- Action item
The span to copy runs from the line containing "has width=1568, height=538." to the last line below. Copy it exactly, with nothing else.

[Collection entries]
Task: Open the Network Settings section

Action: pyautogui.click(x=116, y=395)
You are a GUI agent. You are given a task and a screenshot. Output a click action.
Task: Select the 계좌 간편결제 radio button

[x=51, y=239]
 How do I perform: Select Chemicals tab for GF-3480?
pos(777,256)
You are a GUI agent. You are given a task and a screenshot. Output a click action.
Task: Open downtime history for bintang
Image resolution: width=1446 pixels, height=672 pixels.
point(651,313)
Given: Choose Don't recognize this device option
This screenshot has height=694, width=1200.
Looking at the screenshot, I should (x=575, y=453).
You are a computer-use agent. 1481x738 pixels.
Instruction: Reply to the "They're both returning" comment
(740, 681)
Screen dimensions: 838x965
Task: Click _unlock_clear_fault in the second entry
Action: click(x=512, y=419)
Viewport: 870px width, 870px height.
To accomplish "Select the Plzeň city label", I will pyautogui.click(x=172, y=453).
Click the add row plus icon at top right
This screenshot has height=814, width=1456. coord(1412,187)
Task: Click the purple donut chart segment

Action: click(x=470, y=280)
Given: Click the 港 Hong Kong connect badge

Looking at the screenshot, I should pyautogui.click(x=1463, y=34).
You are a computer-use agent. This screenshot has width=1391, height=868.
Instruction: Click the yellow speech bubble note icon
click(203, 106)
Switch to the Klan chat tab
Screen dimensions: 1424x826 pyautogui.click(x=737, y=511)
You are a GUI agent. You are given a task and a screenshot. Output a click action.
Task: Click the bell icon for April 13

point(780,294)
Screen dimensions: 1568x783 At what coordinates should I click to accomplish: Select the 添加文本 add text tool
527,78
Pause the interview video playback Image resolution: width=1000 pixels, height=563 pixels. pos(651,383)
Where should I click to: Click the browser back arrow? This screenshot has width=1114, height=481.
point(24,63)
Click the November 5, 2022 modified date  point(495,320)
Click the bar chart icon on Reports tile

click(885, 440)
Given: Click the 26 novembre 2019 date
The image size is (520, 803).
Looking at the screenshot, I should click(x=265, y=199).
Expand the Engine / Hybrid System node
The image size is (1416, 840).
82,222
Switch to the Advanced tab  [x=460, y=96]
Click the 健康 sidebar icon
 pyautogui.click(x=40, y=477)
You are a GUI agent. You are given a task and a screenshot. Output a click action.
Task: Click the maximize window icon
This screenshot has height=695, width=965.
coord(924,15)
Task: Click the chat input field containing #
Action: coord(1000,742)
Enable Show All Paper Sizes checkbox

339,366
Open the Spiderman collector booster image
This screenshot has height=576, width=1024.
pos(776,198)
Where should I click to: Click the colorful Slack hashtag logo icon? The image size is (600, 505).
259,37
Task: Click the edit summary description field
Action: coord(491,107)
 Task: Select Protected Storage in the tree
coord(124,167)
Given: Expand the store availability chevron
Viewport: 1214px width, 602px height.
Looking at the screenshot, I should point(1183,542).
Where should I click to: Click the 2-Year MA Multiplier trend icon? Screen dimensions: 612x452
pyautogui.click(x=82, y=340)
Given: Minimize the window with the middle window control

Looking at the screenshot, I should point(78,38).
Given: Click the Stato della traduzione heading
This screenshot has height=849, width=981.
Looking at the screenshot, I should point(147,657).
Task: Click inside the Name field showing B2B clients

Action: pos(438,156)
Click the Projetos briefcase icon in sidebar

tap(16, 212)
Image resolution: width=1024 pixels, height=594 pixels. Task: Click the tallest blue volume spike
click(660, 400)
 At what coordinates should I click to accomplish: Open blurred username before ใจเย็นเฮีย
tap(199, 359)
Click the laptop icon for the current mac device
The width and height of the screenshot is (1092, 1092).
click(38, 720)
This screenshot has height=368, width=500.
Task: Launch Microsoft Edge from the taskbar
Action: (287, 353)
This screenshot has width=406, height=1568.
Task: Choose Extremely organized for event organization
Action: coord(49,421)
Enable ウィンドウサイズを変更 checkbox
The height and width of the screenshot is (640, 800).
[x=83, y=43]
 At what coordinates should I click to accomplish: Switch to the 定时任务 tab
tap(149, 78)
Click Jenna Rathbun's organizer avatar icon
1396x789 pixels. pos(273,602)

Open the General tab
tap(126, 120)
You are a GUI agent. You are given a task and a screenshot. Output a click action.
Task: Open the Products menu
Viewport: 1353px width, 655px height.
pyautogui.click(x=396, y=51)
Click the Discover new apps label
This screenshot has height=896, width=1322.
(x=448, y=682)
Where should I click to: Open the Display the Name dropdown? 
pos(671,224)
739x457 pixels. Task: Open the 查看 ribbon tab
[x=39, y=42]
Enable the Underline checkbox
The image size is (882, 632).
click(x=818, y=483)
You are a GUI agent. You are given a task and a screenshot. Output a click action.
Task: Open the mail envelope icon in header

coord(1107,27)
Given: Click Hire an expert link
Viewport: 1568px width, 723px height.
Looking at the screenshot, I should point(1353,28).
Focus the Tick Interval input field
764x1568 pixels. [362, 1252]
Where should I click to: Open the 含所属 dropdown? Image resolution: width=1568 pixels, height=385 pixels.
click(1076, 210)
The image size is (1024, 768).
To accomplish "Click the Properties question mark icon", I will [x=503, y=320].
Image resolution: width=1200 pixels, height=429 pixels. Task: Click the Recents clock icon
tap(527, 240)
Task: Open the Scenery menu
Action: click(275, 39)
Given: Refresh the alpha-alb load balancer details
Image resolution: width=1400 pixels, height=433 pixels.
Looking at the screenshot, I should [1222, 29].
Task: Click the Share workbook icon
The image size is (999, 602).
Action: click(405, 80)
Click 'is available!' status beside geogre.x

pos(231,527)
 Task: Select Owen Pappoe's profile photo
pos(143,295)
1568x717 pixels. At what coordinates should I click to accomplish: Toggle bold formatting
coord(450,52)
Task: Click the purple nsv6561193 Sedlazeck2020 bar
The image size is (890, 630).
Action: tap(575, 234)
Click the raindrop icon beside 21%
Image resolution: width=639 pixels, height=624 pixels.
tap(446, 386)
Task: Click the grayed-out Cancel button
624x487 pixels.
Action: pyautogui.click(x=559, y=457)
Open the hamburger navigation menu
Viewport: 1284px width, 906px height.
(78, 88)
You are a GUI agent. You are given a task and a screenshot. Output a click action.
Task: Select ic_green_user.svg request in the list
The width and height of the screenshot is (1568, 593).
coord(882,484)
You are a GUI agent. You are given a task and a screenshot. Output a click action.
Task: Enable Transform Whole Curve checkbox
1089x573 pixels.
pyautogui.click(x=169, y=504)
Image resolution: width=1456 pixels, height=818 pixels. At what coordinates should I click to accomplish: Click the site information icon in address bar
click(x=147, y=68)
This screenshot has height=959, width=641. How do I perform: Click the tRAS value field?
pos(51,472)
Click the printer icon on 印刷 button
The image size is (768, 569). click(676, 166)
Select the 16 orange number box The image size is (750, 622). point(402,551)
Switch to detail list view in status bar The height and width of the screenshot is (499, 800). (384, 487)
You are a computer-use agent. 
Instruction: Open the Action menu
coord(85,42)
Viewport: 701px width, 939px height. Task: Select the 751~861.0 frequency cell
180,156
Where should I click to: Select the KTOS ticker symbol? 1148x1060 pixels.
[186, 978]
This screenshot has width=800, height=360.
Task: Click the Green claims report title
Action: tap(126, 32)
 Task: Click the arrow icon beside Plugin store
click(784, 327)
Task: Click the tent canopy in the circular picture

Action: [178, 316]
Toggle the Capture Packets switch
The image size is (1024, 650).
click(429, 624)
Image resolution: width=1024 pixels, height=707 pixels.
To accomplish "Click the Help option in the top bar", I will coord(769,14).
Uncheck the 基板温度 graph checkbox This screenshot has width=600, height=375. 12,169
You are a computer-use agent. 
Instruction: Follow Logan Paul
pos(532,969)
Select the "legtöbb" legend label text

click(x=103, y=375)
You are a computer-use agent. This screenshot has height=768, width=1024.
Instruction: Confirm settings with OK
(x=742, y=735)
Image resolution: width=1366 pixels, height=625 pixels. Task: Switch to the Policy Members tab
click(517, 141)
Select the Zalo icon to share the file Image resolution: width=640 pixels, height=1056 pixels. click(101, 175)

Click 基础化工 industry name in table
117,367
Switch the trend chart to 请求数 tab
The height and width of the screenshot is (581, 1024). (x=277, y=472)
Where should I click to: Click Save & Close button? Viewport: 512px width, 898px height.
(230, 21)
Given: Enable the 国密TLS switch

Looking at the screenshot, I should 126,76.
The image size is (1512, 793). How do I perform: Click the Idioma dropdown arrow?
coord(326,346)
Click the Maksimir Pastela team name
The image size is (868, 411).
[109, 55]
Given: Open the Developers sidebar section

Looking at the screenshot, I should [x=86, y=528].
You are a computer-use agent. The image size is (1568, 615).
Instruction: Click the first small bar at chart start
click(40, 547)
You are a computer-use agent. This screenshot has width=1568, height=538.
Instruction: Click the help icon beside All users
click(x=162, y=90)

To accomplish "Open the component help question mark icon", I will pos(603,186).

- Response to the exercise
You are a computer-use agent. This screenshot has width=1568, height=538.
Instruction: Click the help icon beside All users
click(x=162, y=90)

To accomplish "Open the component help question mark icon", I will pos(603,186).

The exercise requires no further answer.